We developed computer-aided design (CAD) model of a slice chamber, and a realistic MRI driven computational models of rat, cat, and human and predicted electric field and voltage across tissue. (A1) illustrates brain slice chamber with two parallel stimulating wires. (B1, C1) corresponding predicted peak voltage (0.22 V) and electric field intensity (0.01 V/mm) for the brain slice chamber in A1. (A2) MRI slice of a rat image with a SCS lead positioned epidurally along the lower cervical region.
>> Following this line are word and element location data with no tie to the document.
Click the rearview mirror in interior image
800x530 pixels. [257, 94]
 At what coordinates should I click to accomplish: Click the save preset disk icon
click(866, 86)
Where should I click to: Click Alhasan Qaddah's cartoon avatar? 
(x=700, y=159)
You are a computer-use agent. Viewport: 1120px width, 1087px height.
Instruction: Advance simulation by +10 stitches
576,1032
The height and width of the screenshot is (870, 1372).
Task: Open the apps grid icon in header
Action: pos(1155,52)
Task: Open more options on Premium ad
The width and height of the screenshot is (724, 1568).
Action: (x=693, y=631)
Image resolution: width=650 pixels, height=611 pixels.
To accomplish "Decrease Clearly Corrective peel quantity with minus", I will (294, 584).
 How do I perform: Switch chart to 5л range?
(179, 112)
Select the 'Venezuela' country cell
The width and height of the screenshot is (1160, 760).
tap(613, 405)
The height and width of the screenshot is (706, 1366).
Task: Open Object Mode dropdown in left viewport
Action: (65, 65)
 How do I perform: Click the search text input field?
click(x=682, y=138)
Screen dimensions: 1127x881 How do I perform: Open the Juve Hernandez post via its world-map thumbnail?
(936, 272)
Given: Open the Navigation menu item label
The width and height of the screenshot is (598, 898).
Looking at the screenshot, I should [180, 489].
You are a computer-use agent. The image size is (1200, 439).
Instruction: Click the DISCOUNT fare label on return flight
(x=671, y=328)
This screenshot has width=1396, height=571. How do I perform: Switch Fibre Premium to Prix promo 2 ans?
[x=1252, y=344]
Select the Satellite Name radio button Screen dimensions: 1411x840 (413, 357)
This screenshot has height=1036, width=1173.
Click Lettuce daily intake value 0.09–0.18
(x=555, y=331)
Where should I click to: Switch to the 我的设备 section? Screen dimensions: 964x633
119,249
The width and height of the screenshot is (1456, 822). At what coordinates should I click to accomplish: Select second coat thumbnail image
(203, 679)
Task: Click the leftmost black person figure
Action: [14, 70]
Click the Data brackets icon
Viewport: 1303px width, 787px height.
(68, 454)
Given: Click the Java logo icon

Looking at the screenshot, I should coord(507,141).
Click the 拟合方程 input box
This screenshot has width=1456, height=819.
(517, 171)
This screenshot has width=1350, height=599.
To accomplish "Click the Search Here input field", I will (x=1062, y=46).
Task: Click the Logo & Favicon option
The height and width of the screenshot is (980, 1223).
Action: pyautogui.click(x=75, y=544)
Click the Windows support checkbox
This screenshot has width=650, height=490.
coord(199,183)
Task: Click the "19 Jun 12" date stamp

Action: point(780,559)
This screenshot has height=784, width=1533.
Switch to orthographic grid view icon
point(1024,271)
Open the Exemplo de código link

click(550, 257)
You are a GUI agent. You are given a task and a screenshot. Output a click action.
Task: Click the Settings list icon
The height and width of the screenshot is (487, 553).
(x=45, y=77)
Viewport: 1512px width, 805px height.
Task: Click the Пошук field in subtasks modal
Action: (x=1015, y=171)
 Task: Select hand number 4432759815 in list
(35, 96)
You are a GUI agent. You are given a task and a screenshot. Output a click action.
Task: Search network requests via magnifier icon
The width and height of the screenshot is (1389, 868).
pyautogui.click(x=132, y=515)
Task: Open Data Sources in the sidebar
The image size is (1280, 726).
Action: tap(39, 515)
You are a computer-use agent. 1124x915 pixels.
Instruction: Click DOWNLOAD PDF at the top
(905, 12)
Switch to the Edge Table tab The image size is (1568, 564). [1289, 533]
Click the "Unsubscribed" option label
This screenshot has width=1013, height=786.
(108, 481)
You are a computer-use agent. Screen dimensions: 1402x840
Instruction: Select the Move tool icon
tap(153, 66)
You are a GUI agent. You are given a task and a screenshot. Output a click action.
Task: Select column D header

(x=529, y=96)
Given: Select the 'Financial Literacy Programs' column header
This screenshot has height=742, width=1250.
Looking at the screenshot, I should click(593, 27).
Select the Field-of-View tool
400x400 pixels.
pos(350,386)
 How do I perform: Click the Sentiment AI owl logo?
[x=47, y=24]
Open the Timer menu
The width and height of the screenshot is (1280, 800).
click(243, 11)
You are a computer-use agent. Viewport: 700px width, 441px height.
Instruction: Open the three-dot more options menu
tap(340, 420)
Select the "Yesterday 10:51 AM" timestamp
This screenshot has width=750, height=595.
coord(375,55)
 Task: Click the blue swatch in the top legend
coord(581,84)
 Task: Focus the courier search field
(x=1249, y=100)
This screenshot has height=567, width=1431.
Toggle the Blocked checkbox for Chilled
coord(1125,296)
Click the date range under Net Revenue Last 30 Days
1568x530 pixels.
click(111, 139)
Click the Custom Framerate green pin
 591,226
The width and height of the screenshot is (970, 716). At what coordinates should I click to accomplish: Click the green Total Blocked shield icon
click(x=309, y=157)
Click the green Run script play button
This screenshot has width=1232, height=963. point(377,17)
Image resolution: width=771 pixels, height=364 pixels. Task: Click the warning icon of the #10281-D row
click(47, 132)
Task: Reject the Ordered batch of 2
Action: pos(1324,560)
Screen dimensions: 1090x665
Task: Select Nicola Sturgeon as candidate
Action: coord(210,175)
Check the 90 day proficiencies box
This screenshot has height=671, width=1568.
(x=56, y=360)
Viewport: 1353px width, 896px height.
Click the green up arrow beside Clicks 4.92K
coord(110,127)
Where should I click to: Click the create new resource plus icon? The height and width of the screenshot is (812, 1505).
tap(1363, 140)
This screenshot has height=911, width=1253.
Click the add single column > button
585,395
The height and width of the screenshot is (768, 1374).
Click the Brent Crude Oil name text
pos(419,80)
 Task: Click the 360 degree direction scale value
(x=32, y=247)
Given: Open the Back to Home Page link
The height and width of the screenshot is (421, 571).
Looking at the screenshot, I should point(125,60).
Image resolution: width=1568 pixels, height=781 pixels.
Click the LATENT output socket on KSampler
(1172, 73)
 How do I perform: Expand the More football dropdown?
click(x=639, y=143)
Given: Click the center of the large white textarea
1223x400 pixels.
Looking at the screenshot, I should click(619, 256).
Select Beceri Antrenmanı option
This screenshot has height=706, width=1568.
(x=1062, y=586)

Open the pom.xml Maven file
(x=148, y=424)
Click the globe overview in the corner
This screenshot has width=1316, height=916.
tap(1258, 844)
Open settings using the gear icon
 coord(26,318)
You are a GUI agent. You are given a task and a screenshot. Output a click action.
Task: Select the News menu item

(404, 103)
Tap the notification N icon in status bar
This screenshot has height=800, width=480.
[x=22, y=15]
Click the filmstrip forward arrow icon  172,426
Segmented spinal cord tissues of the rat model (B2). (C2, D2) Cross-section view of predicted electric field and electric field streamlines plotted around the stimulating electrode contacts. (E2, F2) shows predicted peak electric field around the lead (epidural space: 20 V/mm) and the spinal cord (1.02 V/mm) respectively. (A3, B3, C3, D3, E3, F3) illustrates SCS lead positioning, segmentation, and electric field prediction in a cat FEM model. (A4) represents SCS lead positioning at the cervical vertebrae of a human FEM model. (B4) represents spinal cord tissue segmentation. (C4, E4) shows electric field distribution across spinal tissues. (D4) illustrates uniformly seeded electric field streamlines from the leads to the spinal cord (peak: 0.06 V/mm). (F4) represents predicted electric field in the epidural space (peak: 15 V/mm) and other peripheral spinal tissues. The key take-away of these predictions is not simply that peak electric field varies across species but that the spatial distribution of the electric field is complex and species specific, such that the electric field across species can only be matched in a selected ROI, not across all the spinal cord.